==== EXERCISE INPUTS ====

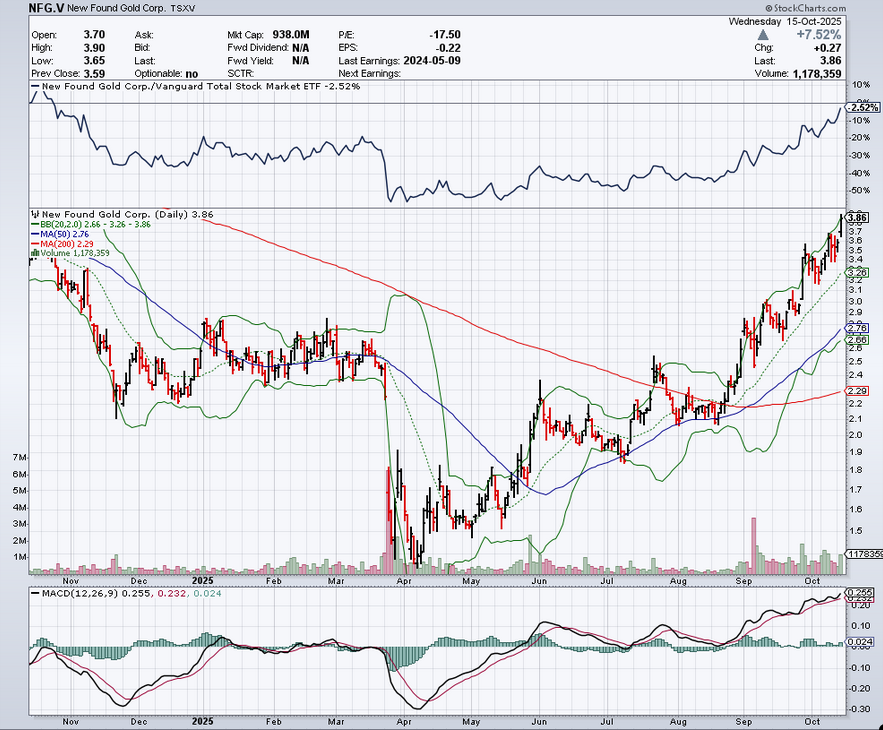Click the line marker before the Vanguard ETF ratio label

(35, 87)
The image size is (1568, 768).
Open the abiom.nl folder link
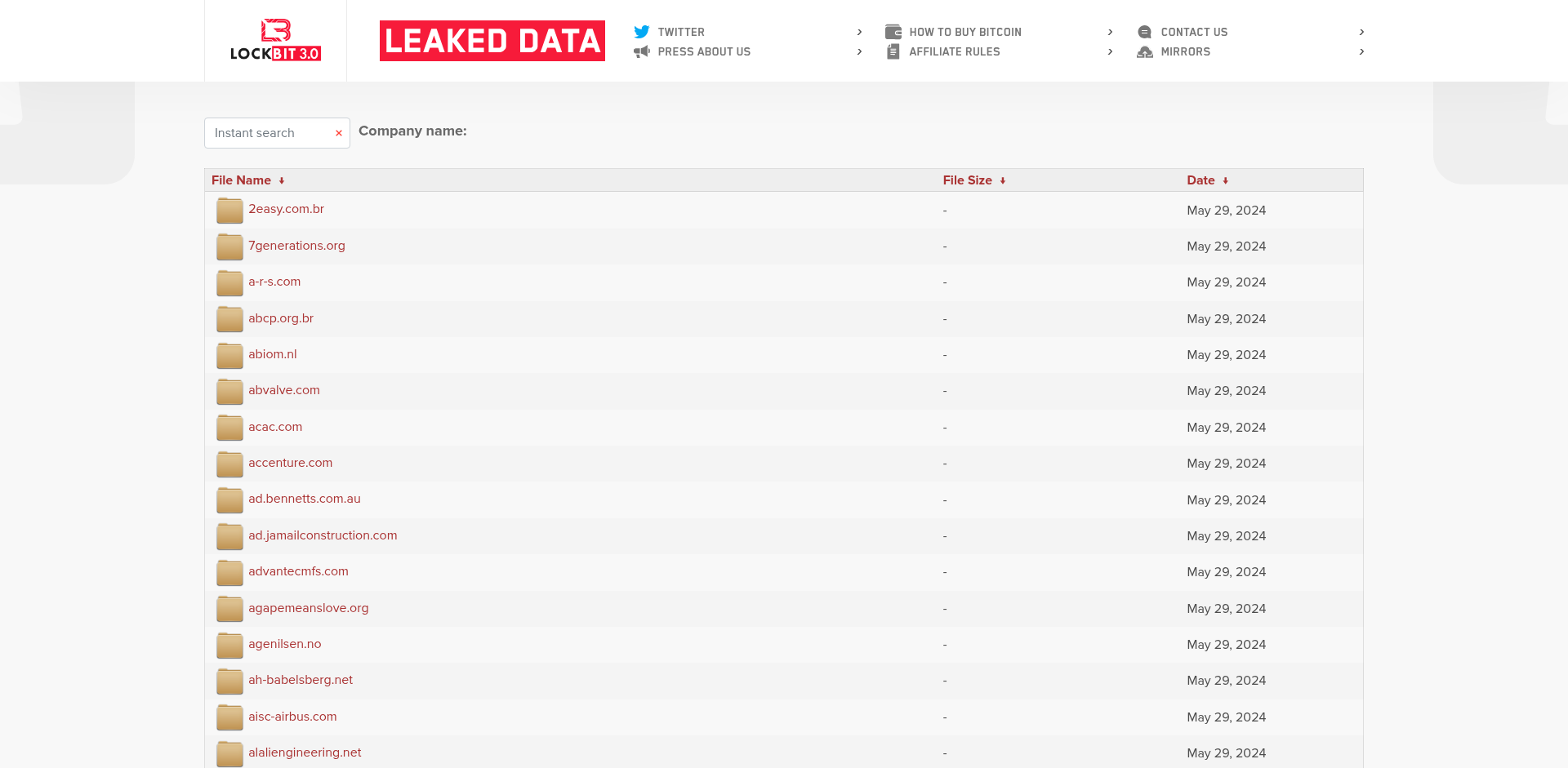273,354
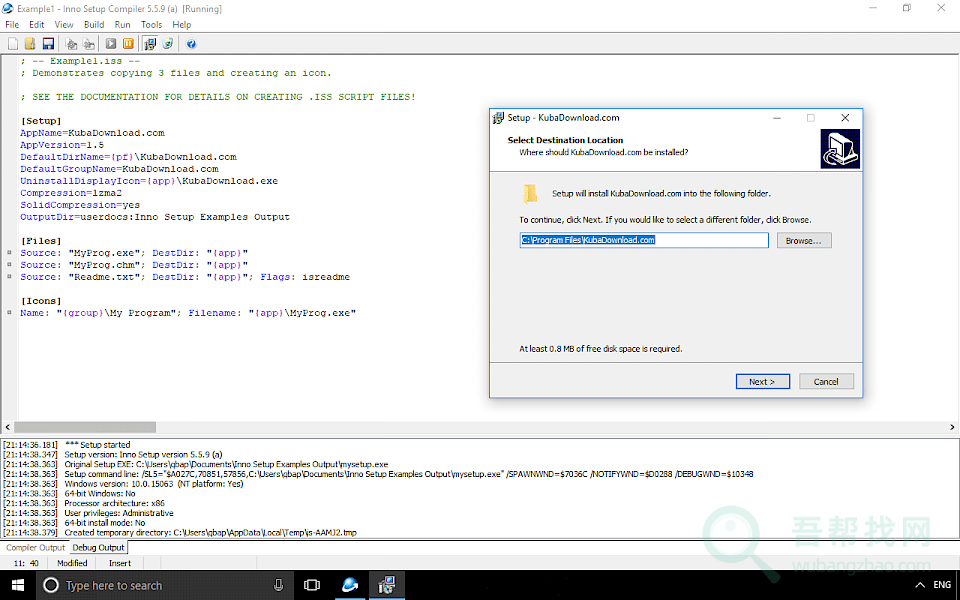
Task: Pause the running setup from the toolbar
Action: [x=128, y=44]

====

§ **WHAT YOU ARE ASKED TO DO**
Take the line that contains "The image size is (1568, 768)." as the first and the last line of the records as the end, and please quote those lines exactly, pictures omitted.

§ **EXPECTED ANSWER**
The image size is (1568, 768).
Open the abiom.nl folder link
273,354
Task: Pause the running setup from the toolbar
Action: [x=128, y=44]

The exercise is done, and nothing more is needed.